During the training for my first marathon, I really dedicated to doing all the right things to finish the race, hit my goal and stay injury-free. I managed to do all three. Not an easy feat if you’ve ever put in the time and effort to train for a long endurance race.
I attribute most of that success to the ability to train consistently over time. And I attribute that success to really dedicating to the little strength exercises pre and post run and to almost daily foam rolling sessions.
What is Foam Rolling?
Foam rolling is just a fancy term for self-massage. And for marketing sounds better than self-myofascial release. Fascia is the connective tissue that surrounds the muscles. Fascia protects the muscles and over time, when working out, will thicken and shorten to prevent you from continually breaking down the muscle. This is an issue when the fascia gets so tight it starts restricting and changing how you move. That leads to injuries.
Foam rolling can assist in breaking up tight and painful muscle knots. The goal of is to stretch and loosen the fascia so that it and other structures can move more freely.
Benefits of Foam Rolling
- Corrects muscle imbalances
- Improves joint range of motion
- Relieves muscle soreness and joint stress
- Increases flexibility
- Improves muscle efficiency
- Maintains normal functional muscular length (muscles tighten up when they shorten)
Why Does It Hurt Like Hell?
It hurts because you have sore muscles and breaking up those “knots” is not a walk in the park. Imagine you are tenderizing your own muscles. The more painful it is, the more it’s an indication that the muscles need the rolling. It does get better. The more rolling you do, the less it will hurt.
Now, it shouldn’t hurt so much that you tighten up while doing it (sort of defeating the point) or are crying in pain. If the pain is at that level you should probably see a doctor. You’ve moved from muscle discomfort to muscle injury.
How to Foam Roll
To foam roll properly, apply moderate pressure to a specific muscle or muscle group using the roller and your body weight. You should roll slowly, no more than one inch per second. When you find areas that are tight or painful, pause for several seconds and relax as much as possible. You should slowly start to feel the muscle releasing, and after 10-20 seconds the discomfort or pain should lessen.
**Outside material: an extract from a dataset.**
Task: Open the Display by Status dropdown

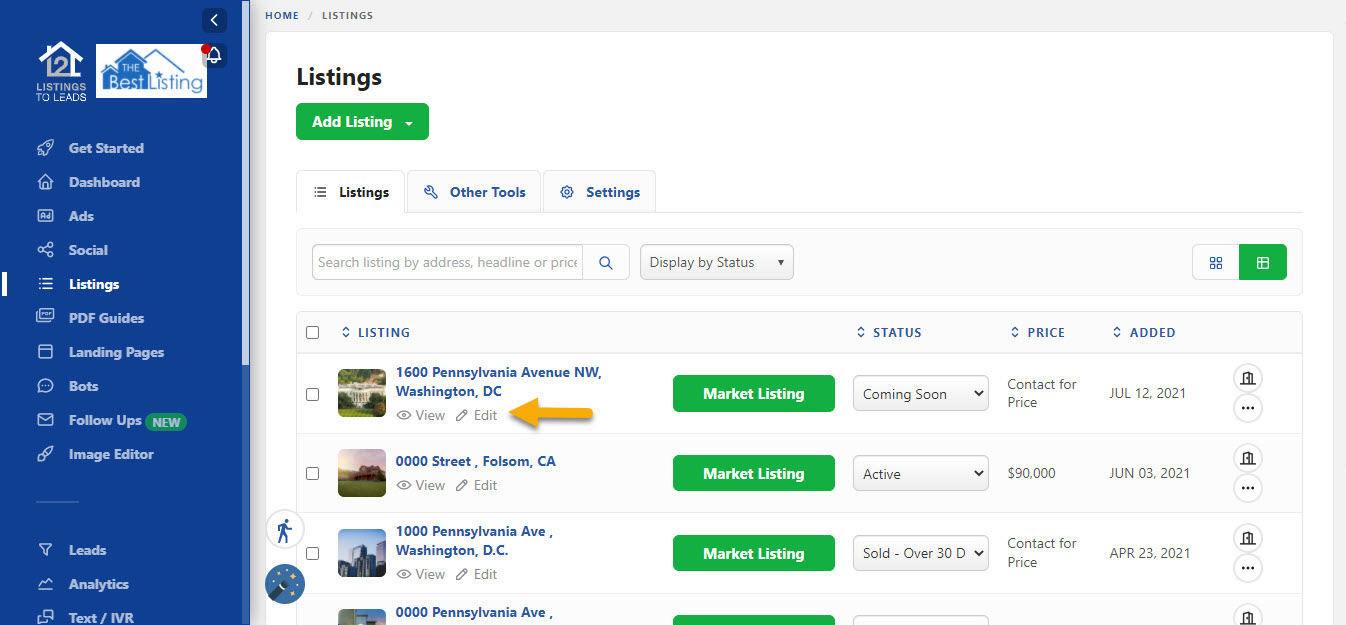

Some common mistakes to avoid if you are new to foam rolling:
- Don’t just focus on the injured area. Often the part of the body that is hurting is being caused by tightness in another area. Look for the areas that connect to the painful area and be sure to roll those, as well.
- Don’t go too quickly, even if it hurts. Fascia is thick and fibrous, a quick pass is not going to help.
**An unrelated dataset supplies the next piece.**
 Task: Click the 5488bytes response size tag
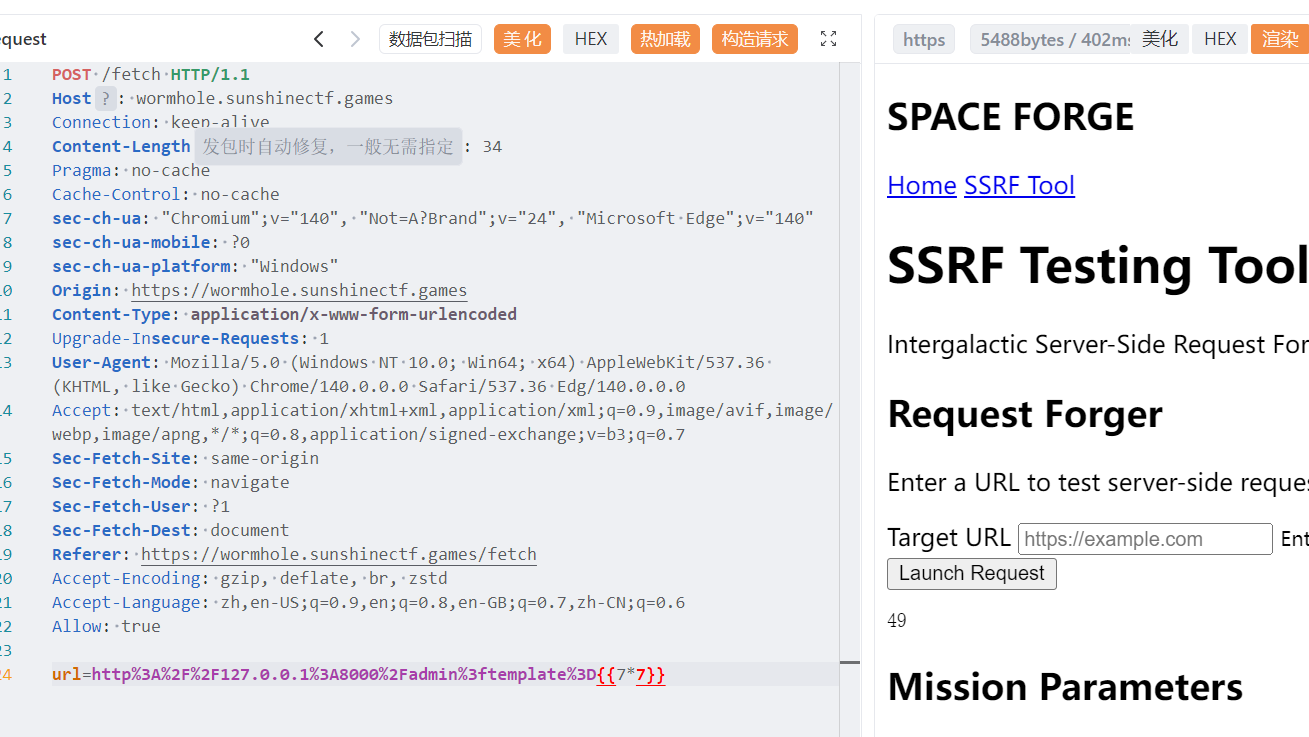1050,39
- But don’t dwell on it either. No more than 30 seconds on one spot is a good rule.
- Foam rolling hurts, but it’s also a workout in itself. Don’t let your form slip.
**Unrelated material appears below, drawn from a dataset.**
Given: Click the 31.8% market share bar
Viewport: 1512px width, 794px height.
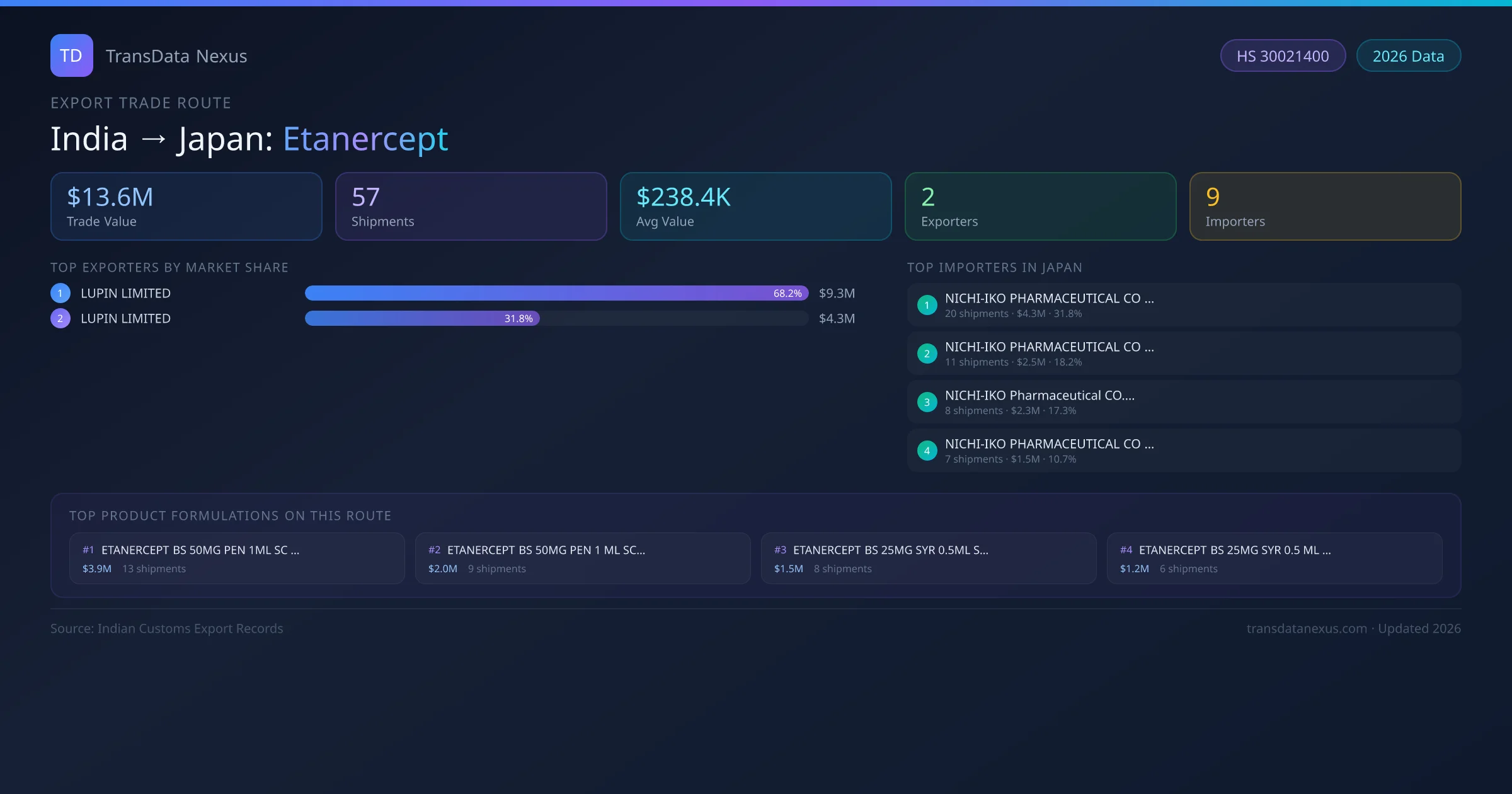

The science is still a bit squishy, but if you find yourself hampered by soreness or nagging injuries while training for that next race, you might consider incorporating foam rolling into your pre and post-workout routine. It has proven to be an effective way to decrease soreness, increase flexibility and range of motion for me especially in the midst of a big training block. I plan to use it daily as I begin increase my weekly mileage while training for Chicago this fall.